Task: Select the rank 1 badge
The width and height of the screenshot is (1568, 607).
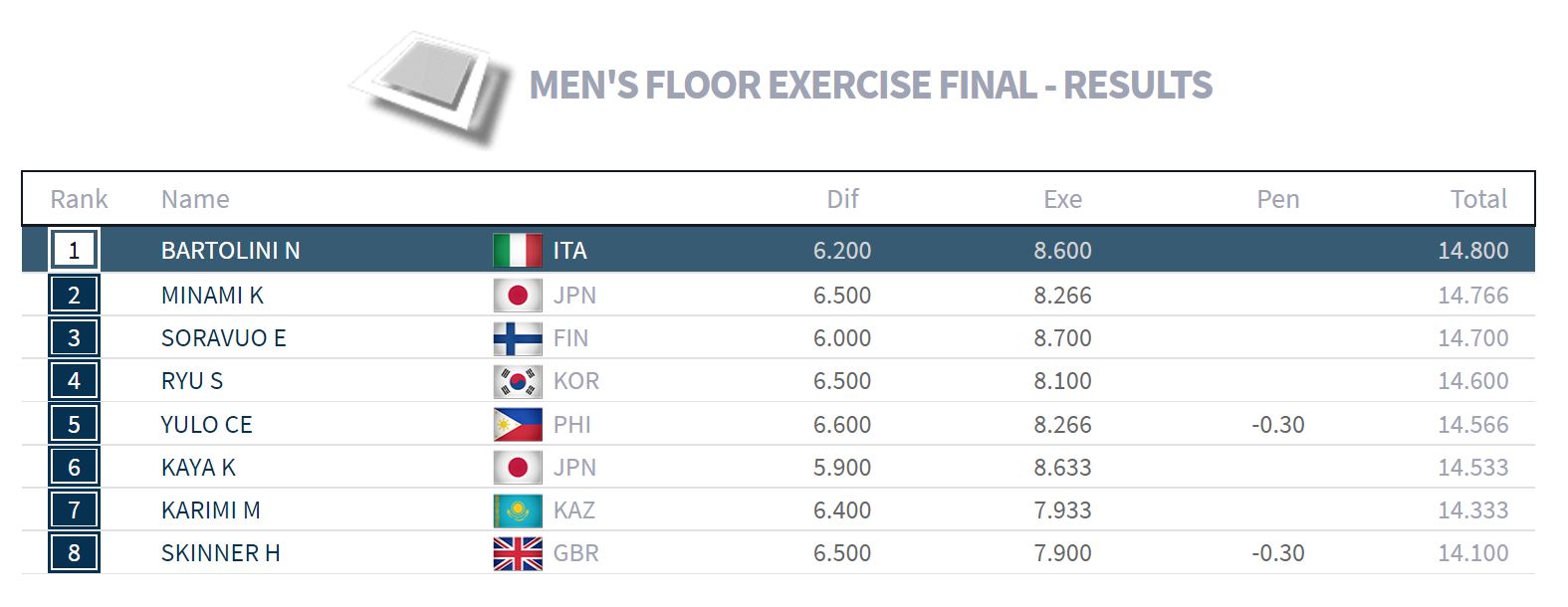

* * *

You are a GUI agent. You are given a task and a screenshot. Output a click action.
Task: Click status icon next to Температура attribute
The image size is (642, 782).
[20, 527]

| AIM OF THE TASK |
The word "screenshot" may appear in several lines of the data; copy every line where it does.

| EXERCISE RESPONSE |
The width and height of the screenshot is (1568, 607).
You are a GUI agent. You are given a task and a screenshot. Output a click action.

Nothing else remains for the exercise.